Other than the Merger Agreement, there are no arrangements between Ms. Bishop and any other person pursuant to which Ms. Bishop was selected as a director.


As previously disclosed, in connection with the Merger and the Merger Agreement, certain directors and officers of Skagit, including Ms. Bishop, entered into voting and support agreements with Banner.  For an additional description of these voting and support agreements, please see Banner’s registration statement on Form S-4, filed with the Securities and Exchange Commission (the “Commission”) on August 24, 2018, as amended September 5, 2018.


Item 8.01.                                        Other Events.


The information set forth in the Introductory Note is incorporated herein by reference.


On November 1, 2018, pursuant to the terms of the Merger Agreement, Skagit merged with and into Banner, with Banner continuing as the surviving corporation in the Merger.  Immediately after the Merger, Skagit’s wholly owned bank subsidiary, Skagit Bank, merged with and into Banner’s wholly owned bank subsidiary, Banner Bank (the “Bank Merger”), with Banner Bank as the surviving entity in the Bank Merger.


Under the terms and subject to the conditions of the Merger Agreement, at the Effective Time, each share of common stock, no par value, of Skagit (“Skagit Common Stock”) outstanding immediately prior to the Effective Time, other than certain shares held by Banner, Skagit or holders of Skagit Common Stock who properly exercised dissenters’ rights when and in the manner required under Chapter 23B.13 of the Washington Business Corporation Act, was converted into the right to receive 5.6664 shares (the “Exchange Ratio”) of common stock, par value $0.01




per share, of Banner (“Banner Common Stock”).  No fractional shares of Banner Common Stock were issued in the Merger, and Skagit shareholders became entitled to receive cash in lieu of fractional shares.

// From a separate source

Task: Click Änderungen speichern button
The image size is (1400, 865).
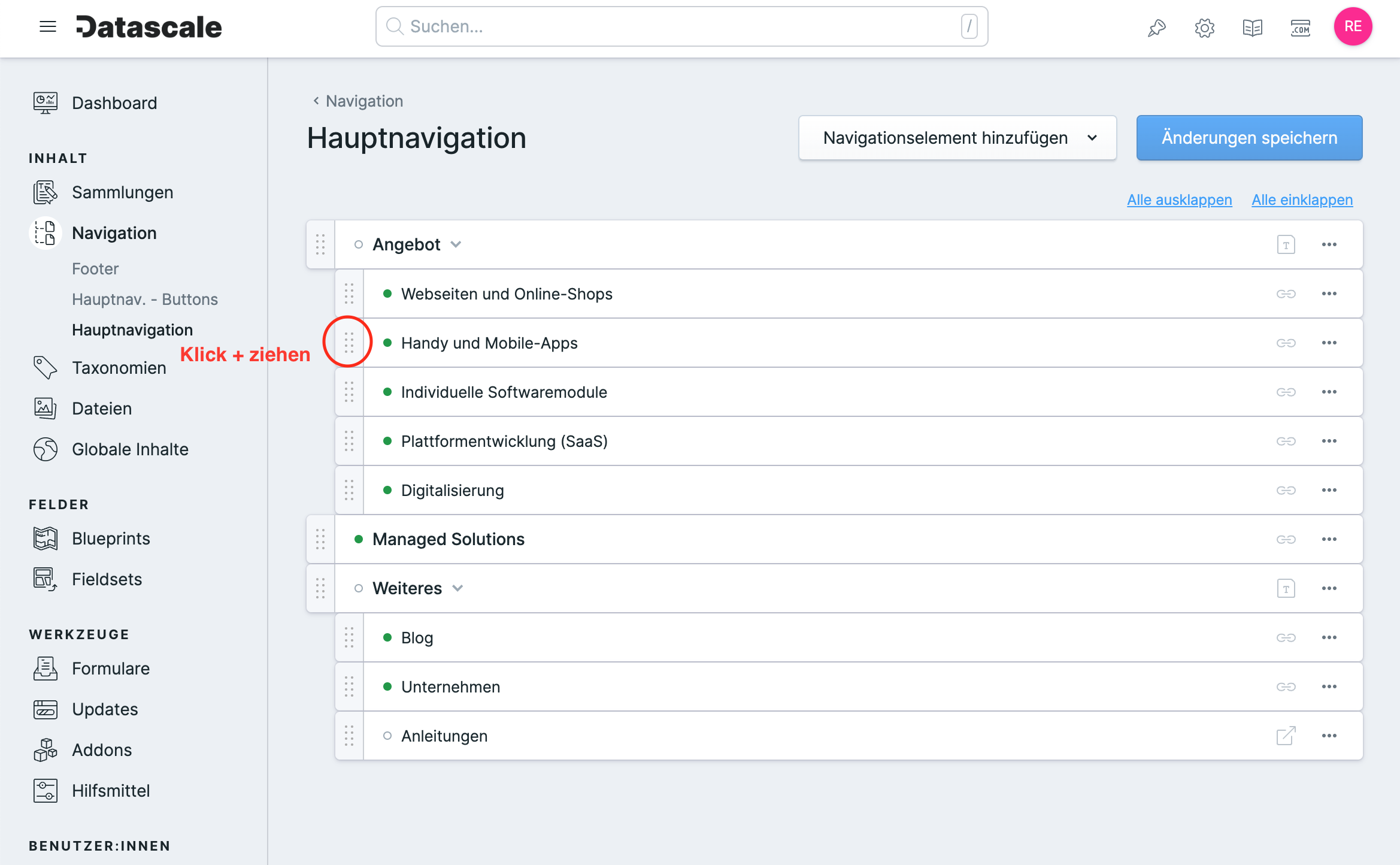Action: (x=1250, y=139)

At the Effective Time, each stock option granted by Skagit (a “Skagit Option”) that was outstanding as of immediately prior to the Effective Time was fully vested and was cancelled and converted into the right to receive a cash payment, without interest and less applicable withholding taxes, equal to the product of (i) the number of shares of Skagit Common Stock subject to the Skagit Option as of immediately prior to the Effective Time and (ii) the excess, if any, of the (1) product of (A) the Exchange Ratio and (B) the average closing price of Banner Common Stock for the five full consecutive trading days immediately preceding October 26, 2018 over (2) the exercise price per share of Skagit Common Stock subject to such Skagit Option as of the Effective Time.


The foregoing description of the Merger and the Merger Agreement does not purport to be complete and is qualified in its entirety by reference to the full text of the Merger Agreement, which was filed as Exhibit 2.1 to Banner’s Current Report on Form 8-K filed with the Commission on July 27, 2018, and is incorporated by reference herein.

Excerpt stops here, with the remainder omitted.